MushroomFleet commented 1 month ago

first thanks for all your hard work, you mentioned needing help from community in research on best params for configs;

I wrote up this article: https://civitai.com/articles/8313 and released this workflow pack: https://civitai.com/models/886896

contains default workflow, with 8 variants showing different Tiling/Batch configs.

I'm investigating the difference with Tiling and batch results. I included my outputs, (labelled) in the Gallery for the V1 workflow pack release, which included many variations on the manual batch/tiling.

I am Interested to know if there is a better place i can share this work with you, as this is not a bug report per se. I think that batch 16 with 0.3 overlap is nice, but i will be doing much more testing!

Thanks for all the hard work !! I really appreciated that the Sample kept in memory allowing tweaks to the Decoder only requiring 17 seconds to complete the tiling with same seed operation :)

MushroomFleet commented 1 month ago

on the suggestion from others in the github discussions here, added the 7.0 CFG example:

video here

until i make a video on it, this is the best i could do :)

MushroomFleet commented 1 month ago

If anybody was struggling to find complex video prompts for testing, i created this LLM template to use vision to look at an image and give us a nice prompt that will work well with video generators.
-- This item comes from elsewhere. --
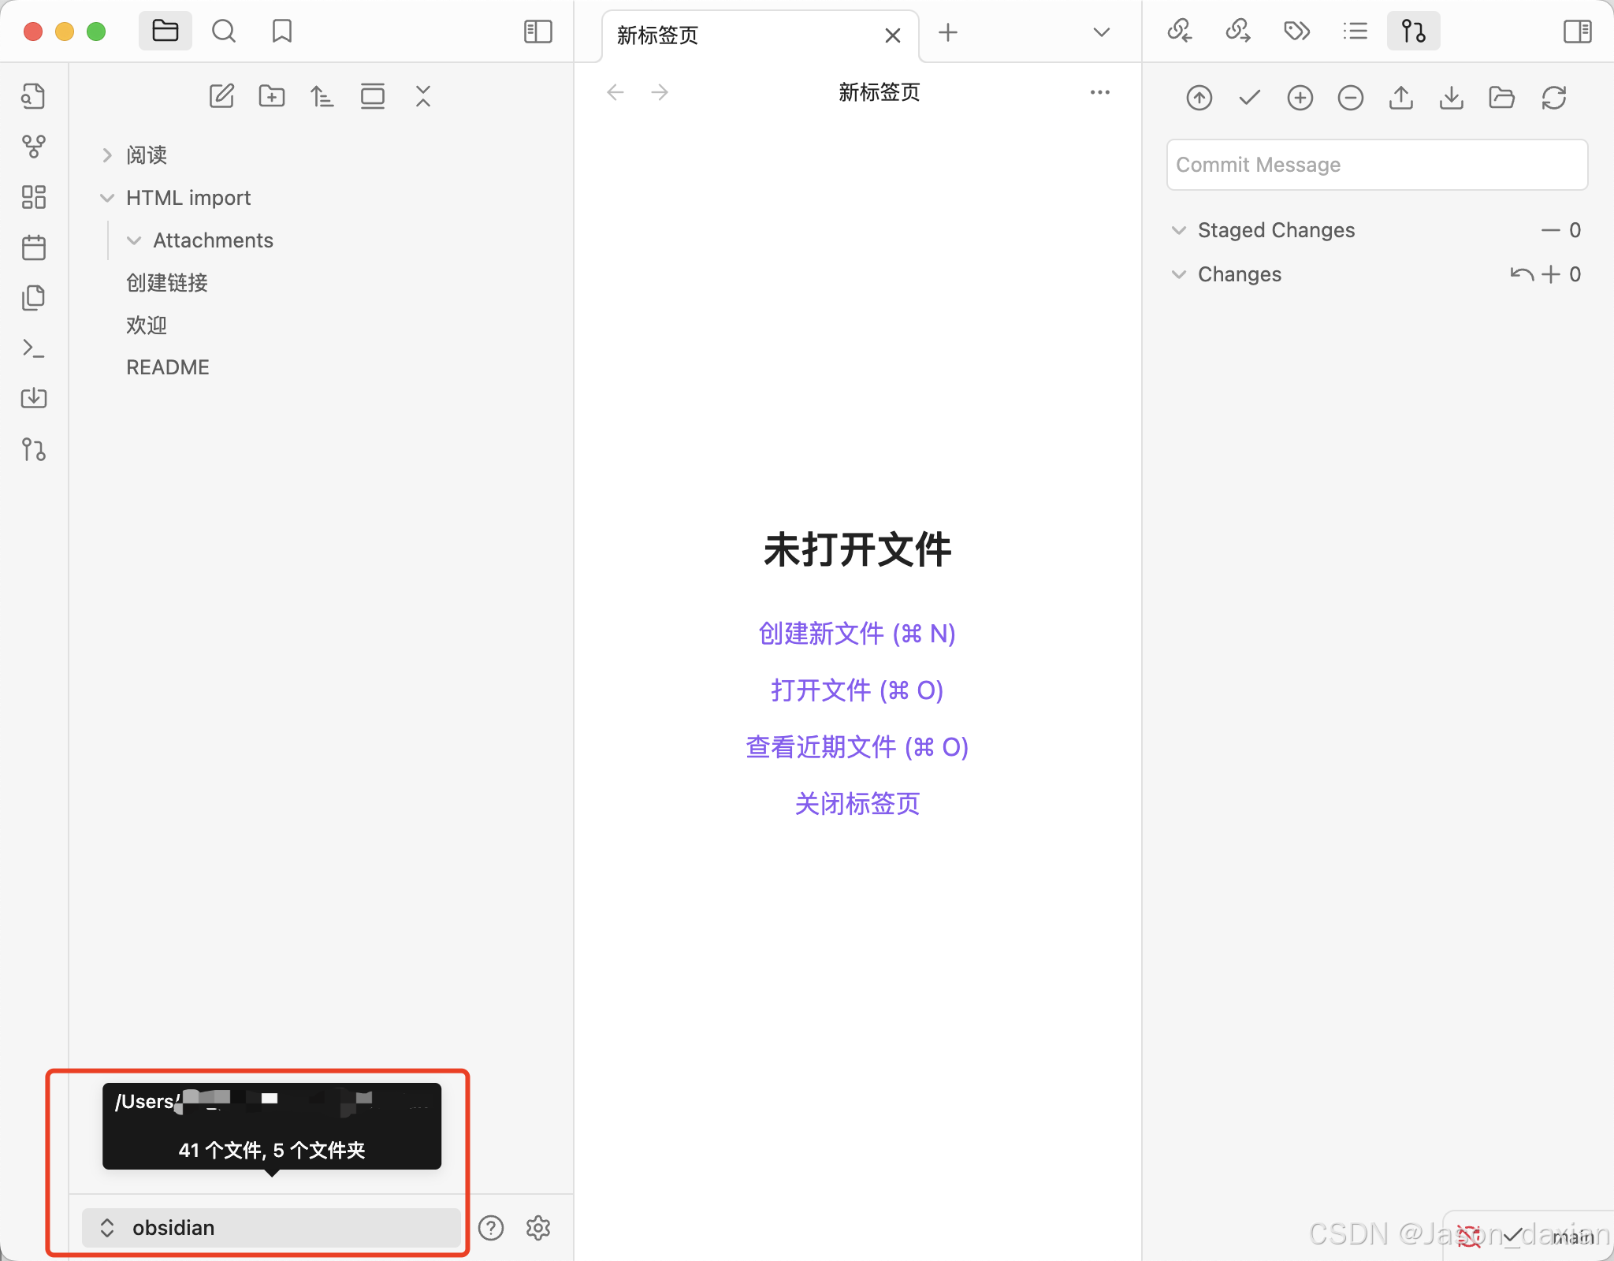Toggle collapse all folders icon
This screenshot has width=1614, height=1261.
pos(423,97)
This is an open template tuned for CogVideo, but it works well with Mochi also, you might want to customise it somewhat, but it serves the purpose well and if you do not use an LLM like Llava-OneVision-Qwen2 in comfyUI, you can just use this prompt with Claude/ChatGPT and the image of your choice;

template: Analyze the given image and generate a detailed video prompt by: describing the main subject or action; detailing the setting and background; noting significant visual elements, colors, and textures; including information about lighting, time of day, or weather conditions if relevant; mentioning any movement, progression, or change in the scene; describing the mood or atmosphere; including sensory details beyond visual elements when appropriate; using vivid, descriptive language; maintaining a neutral tone without subjective interpretations; keeping the description under 256 tokens for clarity and conciseness; structure the output as follows: [Main subject/action]. [Setting and background details]. [Visual elements, colors, textures]. [Lighting, time, weather]. [Movement or progression]. [Mood/atmosphere]. [Additional sensory details if applicable].

hope that helps!

MushroomFleet commented 4 weeks ago

Donut-Mochi-848x480-batch16-v6

decoder params: frame_batch_size = 16 tile_sample_min_width = 144 tile_sample_min_height = 80 tile_overlap_factor_height = 0.3 tile_overlap_factor_width = 0.3

after some others in these threads posted about increasing CFG to 7.0, i carried on testing until discovering that the SD3.5 T5XXL_FP8_e4m3fn_scaled CLIP model creates excellent videos with a small cost for speed. (25 minutes)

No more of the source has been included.